Court of Appeals of Indiana, First District
Oct 10, 1973
301 N.E.2d 659 (Ind. Ct. App. 1973)

Opinion


301 N.E.2d 659 (Ind.App. 1 Dist. 1973) Ardis C. MELLOH, Defendant-Appellant, v. Mary A. GLADIS, Plaintiff-Appellee. No. 1-573A99. Court of Appeals of Indiana, First District. October 10, 1973

        Rehearing Denied Dec. 14, 1973.

Page 660

       Melville E. Watson, Greenfield, Michael B. Reddington, Indianapolis, for defendant-appellant.

       Daniel J. Harrigan, Bayliff, Harrigan, Cords&sMaugans, Kokomo, for plaintiff-appellee.

       ROBERTSON, Presiding Judge.

       This appeal arises from a dispute between a brother and sister as to whom their deceased mother intended to leave her real property. It is undisputed that the mother, who died intestate, intended that the brother and sister share equally in her personal property. The sister, Mary A. Gladis, plaintiff below, (Mary hereafter) is contending that the mother intended the children to share the real property equally, while her brother, Ardis C. Melloh, defendant below, (Ardis hereafter) is arguing that it was his mother's intention that he and his wife have all the real property.

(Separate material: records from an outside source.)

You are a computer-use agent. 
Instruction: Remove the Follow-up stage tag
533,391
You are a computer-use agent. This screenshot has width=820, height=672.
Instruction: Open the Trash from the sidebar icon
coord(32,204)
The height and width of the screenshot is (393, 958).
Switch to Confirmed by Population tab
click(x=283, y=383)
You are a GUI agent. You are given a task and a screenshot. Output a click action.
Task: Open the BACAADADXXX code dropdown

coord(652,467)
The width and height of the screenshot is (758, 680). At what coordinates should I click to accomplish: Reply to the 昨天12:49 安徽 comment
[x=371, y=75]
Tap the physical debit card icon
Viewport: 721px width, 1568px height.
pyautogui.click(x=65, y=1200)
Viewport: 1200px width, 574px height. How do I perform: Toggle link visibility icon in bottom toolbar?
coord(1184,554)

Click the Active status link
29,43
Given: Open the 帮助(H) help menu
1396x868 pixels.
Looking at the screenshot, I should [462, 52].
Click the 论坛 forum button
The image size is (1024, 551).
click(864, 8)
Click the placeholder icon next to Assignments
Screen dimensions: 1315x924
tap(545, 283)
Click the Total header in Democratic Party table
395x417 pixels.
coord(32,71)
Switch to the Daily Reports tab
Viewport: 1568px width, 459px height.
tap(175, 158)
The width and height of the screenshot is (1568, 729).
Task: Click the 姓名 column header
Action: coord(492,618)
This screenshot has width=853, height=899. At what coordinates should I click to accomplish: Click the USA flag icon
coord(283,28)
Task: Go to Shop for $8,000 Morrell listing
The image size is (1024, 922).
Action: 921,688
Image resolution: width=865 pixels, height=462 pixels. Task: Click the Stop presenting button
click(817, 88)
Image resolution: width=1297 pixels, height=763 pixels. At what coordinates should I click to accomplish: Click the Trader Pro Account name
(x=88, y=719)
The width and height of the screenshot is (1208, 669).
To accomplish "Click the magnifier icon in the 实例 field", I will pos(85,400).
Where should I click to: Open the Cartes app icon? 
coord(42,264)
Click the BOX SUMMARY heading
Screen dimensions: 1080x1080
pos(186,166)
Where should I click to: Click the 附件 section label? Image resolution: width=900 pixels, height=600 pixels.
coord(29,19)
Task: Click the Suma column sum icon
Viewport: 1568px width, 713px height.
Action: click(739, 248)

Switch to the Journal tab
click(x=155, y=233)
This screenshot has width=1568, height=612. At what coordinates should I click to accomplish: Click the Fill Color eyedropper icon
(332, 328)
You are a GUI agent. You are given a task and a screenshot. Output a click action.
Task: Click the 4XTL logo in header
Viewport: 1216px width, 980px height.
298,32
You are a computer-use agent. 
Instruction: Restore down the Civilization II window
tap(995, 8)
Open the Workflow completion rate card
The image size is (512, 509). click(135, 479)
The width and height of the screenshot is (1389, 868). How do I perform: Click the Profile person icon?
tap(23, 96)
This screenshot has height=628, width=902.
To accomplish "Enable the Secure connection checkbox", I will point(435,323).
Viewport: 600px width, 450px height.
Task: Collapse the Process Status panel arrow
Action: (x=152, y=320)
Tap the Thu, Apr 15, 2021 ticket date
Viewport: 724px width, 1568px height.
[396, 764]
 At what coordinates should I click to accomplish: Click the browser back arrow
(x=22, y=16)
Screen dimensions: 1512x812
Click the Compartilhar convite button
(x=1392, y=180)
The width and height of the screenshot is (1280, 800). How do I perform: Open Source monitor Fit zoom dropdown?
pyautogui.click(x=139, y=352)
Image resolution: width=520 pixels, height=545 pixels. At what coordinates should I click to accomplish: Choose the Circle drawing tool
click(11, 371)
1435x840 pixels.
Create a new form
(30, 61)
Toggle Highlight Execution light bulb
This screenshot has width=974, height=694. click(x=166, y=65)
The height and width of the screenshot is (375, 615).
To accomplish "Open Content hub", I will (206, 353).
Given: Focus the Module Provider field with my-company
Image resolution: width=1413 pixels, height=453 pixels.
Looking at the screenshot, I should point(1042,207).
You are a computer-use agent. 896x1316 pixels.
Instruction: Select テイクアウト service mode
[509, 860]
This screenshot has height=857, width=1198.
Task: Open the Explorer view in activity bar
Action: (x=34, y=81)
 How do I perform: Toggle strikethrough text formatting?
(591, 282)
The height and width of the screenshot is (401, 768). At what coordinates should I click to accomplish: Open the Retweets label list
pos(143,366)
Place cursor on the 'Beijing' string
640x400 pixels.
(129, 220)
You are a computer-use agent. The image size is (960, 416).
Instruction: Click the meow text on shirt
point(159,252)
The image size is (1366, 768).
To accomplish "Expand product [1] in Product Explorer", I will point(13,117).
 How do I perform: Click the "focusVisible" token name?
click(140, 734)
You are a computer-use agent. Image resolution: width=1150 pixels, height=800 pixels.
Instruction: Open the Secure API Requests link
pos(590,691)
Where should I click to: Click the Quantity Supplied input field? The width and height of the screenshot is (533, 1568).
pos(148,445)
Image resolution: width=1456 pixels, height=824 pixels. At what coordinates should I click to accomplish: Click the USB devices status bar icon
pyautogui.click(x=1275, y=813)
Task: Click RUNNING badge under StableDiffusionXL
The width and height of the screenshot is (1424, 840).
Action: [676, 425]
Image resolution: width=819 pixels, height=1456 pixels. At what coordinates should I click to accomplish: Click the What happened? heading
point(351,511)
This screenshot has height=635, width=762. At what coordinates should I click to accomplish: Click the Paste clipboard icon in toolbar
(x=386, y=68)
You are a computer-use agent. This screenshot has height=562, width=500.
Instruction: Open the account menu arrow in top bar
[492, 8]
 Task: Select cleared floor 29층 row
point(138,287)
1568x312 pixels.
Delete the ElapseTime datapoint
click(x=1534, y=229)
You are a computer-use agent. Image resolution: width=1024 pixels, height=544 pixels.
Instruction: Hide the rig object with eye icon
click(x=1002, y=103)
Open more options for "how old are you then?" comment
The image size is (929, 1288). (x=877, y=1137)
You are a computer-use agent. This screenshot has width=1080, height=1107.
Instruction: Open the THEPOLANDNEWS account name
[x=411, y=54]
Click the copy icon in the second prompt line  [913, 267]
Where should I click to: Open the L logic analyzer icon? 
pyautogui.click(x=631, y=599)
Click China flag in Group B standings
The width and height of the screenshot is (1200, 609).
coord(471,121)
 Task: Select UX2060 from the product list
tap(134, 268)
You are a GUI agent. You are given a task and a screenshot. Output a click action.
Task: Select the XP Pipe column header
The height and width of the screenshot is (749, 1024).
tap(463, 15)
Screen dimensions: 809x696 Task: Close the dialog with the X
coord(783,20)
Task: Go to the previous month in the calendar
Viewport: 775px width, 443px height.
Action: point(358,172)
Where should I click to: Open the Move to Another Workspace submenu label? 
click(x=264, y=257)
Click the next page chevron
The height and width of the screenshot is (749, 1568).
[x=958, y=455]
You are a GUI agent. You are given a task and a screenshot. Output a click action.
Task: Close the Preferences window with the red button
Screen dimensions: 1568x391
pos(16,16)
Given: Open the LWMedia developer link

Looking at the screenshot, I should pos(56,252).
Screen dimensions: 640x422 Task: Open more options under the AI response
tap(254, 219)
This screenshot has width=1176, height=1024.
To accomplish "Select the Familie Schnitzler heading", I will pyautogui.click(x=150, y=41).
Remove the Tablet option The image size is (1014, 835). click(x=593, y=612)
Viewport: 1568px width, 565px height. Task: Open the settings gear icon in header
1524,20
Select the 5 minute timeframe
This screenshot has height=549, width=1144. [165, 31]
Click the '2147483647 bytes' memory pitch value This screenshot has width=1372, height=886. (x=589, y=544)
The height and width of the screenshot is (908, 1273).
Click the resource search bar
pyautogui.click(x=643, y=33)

       This action was originally filed by Mary in the Marion Superior Court on October 6, 1969. Subsequent to a change of venue to the Hancock Superior Court, the complaint was dismissed and Mary appealed to this court. On appeal, Judge Sharp held that as a matter of law the complaint did not fail to state a claim for which relief may not be granted because of the Statute of Frauds, as alleged in Ardis' motion to dismiss. The decision was, therefore, reversed and remanded. See Gladis v. Melloh (1971), Ind.App., 273 N.E.2d 767.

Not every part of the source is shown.